When the tolerance mechanism works, your immune system only attacks foreign molecules. When even a little bit goes wrong with the tolerance mechanism, then you get an autoimmune disease. You could cure those diseases if you figure out how the anti-self lymphocytes are eliminated
9) In principle, the tolerance mechanism could work in any of the following ways:
A) Kill those B or T cells whose antibody or receptor binding sites bind to any self molecule.
B) Inactivate any anti-self B or T cell (make it so it can't make antibodies, or can't move, or gets trapped somewhere, etc.
C) "Re-program" anti-self lymphocytes, in the sense that they would repeat the V(D)J recombination, so as to make binding sites with different amino acid sequences.
D) Some kind of competition between lymphocytes, with a relative disadvantage to those that make anti-self binding sites.
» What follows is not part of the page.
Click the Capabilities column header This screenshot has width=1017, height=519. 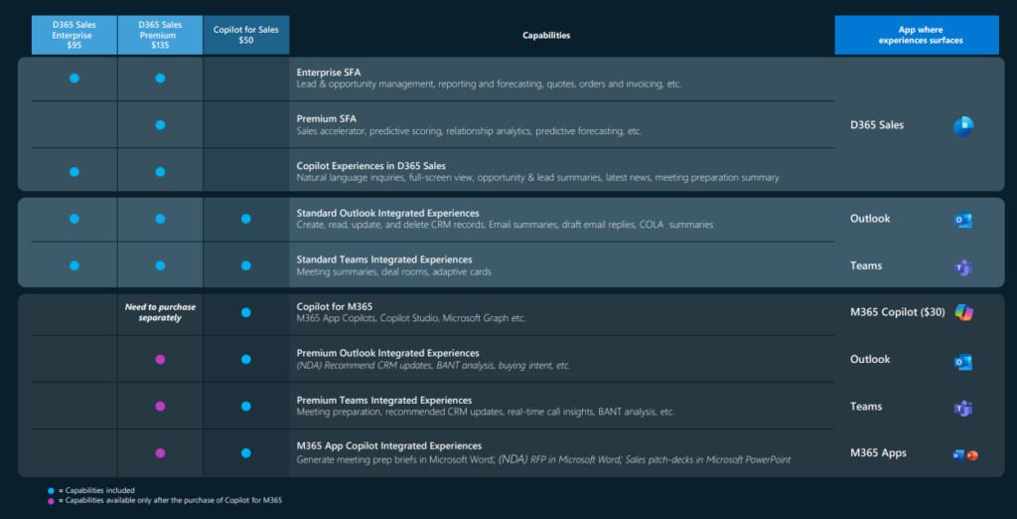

There is some evidence for each of these types of mechanism. Grafting or injection of foreign cells into early embryos results in induced tolerance.
10) Vaccines work by stimulating multiplication of those lymphocytes whose binding sites fit molecules of a certain germ. Vaccines are one of several forms of antigens.
Some vaccines consist of killed viruses; other vaccines consist of molecules isolated from germs; some are modified forms of enzymes or other toxins made by germs; others are live, but weakened viruses or bacteria.
11) Histocompatibility antigens are certain kinds of cell surface proteins (on cells except red blood cells) that the immune system attacks especially strongly.
The reason for this strong attack is that histocompatibility antigens are key parts of the immune system's methods for cell-cell signalling.
For example, one kind of histocompatibility antigen holds up peptide fragments from that cell's cytoplasm, as a means of signalling if that cell is infected by some virus. If virus peptides are detected in the binding sites, then T cells kill initiate that cell's apoptosis.
12) Some new inventive concept may be needed to cure and prevent autoimmune diseases. And while you are at it, please invent a way to cause one of the many abnormalities of cancer cells to set off their own apoptosis. For example, invent an artificial peptide, small enough to leak into cells, but that only cancer cells would cleave into fragments that would fit into histocompatibility antigen binding sites.
You students now have the facts and concepts you need to do great things, as long as you don't believe that everything is already known. There is lots of neat stuff still to be done!
So don't sell your book! Re-read it for fun after the exam.